Hogg found that healthcare leaders seek one of three types of progress:  

  • Job 1: “When the current system is about reacting to illness, help me capture the market opportunity to keep people healthy and out of the hospital, so I can make a profit.”
     
  • Job 2: “When the current system is about reacting to illness, help me focus on people’s health, so I can help them treat the root causes of their problems and live better lives.”
     
  • Job 3: “When our financial future is evolving and the way we get paid is going to change, help me design a transition plan so I can remain financially viable and continue to serve the community.”

Hogg’s research also noted: “The jobs that led health care executives to hire DOH, or to incorporate them into their business model, informed the business models they built.”

Metric innovation: Humana

So which payers are executing DOH well?

“The first I think of is Humana, its Bold Goal, and new success measures,” says Hogg.

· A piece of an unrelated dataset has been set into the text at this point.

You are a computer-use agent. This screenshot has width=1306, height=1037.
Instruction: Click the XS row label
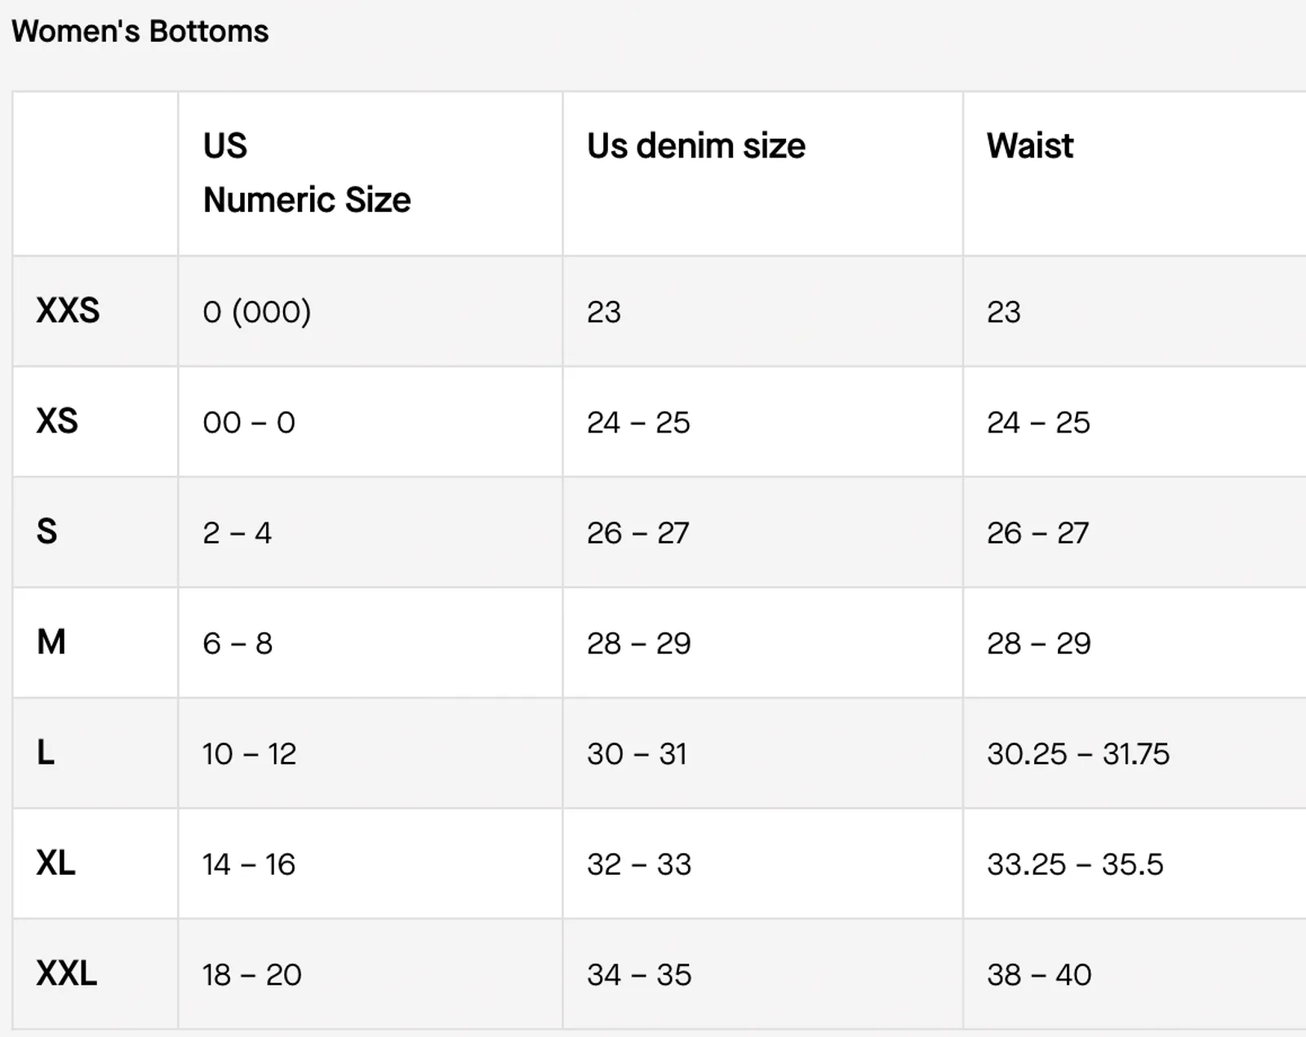click(x=57, y=421)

Humana launched its Bold Goal in 2015—a population health strategy articulated currently as “Addressing the needs of the whole person,” to be achieved by “[c]o-creating solutions … for our members and communities.”

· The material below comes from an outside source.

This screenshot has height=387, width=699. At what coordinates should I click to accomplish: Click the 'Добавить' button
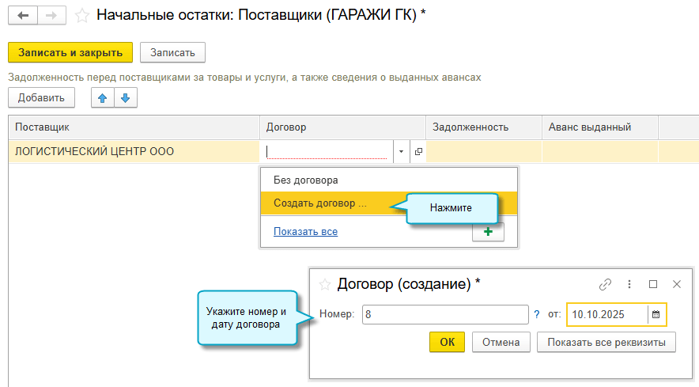click(x=41, y=98)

As noted in the Christensen Institute’s white paper: “This goal required Humana to establish new measures of success. To assess the impact and effectiveness of its DOH efforts, Humana started using the CDC’s Healthy Days measure, a four-question, self-reported questionnaire where individuals assess the number of mentally and physically unhealthy days they had over the last 30 days.”

When Humana applied its Bold Goal to Medicare Advantage (MA), individuals and communities reported fewer unhealthy days in 2020 and during the height of the pandemic:

  • 2.4% change in physical unhealthy days for MA enrollees.
     
  • 2.2% change in overall unhealthy days for Bold Goal MA communities.
    .
  • A decline in unhealthy days across Humana populations, ranging from -6.3% for low-income subsidy members to -2.7% for dual-eligibles.
     
  • Progress across multiple Bold Goal communities.
     
  • Communities with fewer unhealthy days in 2020 versus 2015 included San Antonio, Baton Rouge, New Orleans, and Knoxville.

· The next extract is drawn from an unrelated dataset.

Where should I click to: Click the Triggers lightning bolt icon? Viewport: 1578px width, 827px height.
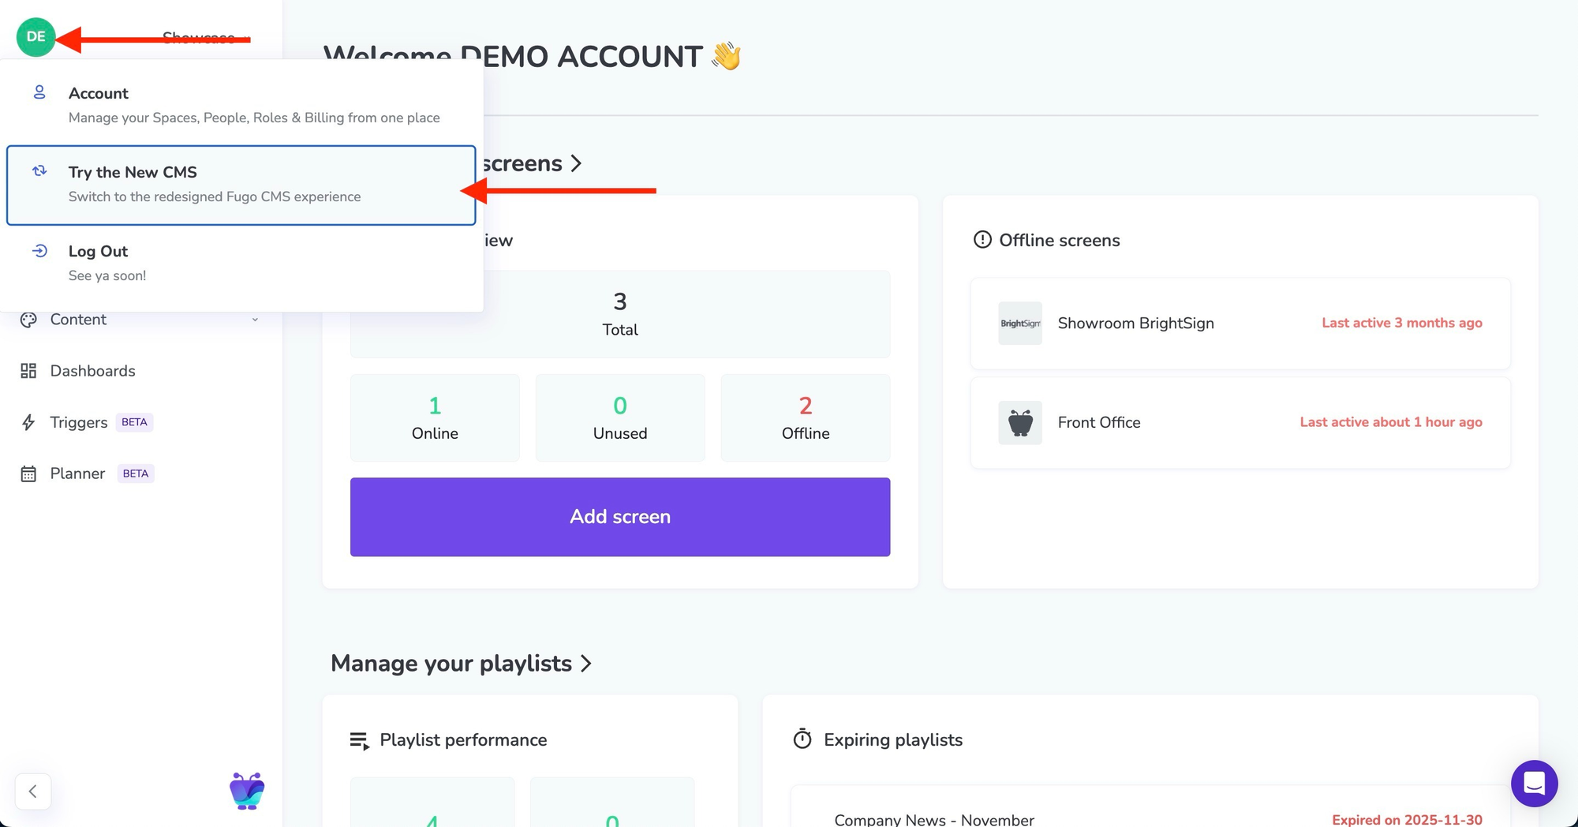point(28,422)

Hogg’s research notes: “By tracking the impact of its DOH efforts on the outcomes that matter to individuals, Humana is able to target and iterate interventions to improve both individual and community QoL [quality of life].”

Speaking with HealthLeaders, she adds: “What sets them apart is how they measure success thorough consumers’ eyes” as opposed to conventional quality measures.

“Traditional measures may be precursors,” adds Hogg, but whether a person can play with their two-year-old grandchild tells a broader story. “Healthy Days reflects self-reported consumer data and looks at multiple aspects of health,” which she believes is a better way to measure the impact of DOH efforts.

Innovators versus incumbents

The Christensen Institute notes that the most innovative business models effectively incorporate DOH by:

  • Addressing consumer/customer needs for progress
     
  • Creating payment models that support these needs
     
  • Measuring what matters to those they serve
     
  • Linking disparate ecosystems

Examples from the Institute’s research show that the organizations that most effectively address DOH innovate their entire business models: value proposition, resources, profit formula/priorities, and processes.

“[O]ld business models can’t deliver on a new value proposition. Traditional business models impede progress toward a healthier future for people and a financially sustainable one for organizations.”

Traditional ways of describing the drivers of health as social determinants may do the same.

Laura Beerman is a contributing writer for HealthLeaders.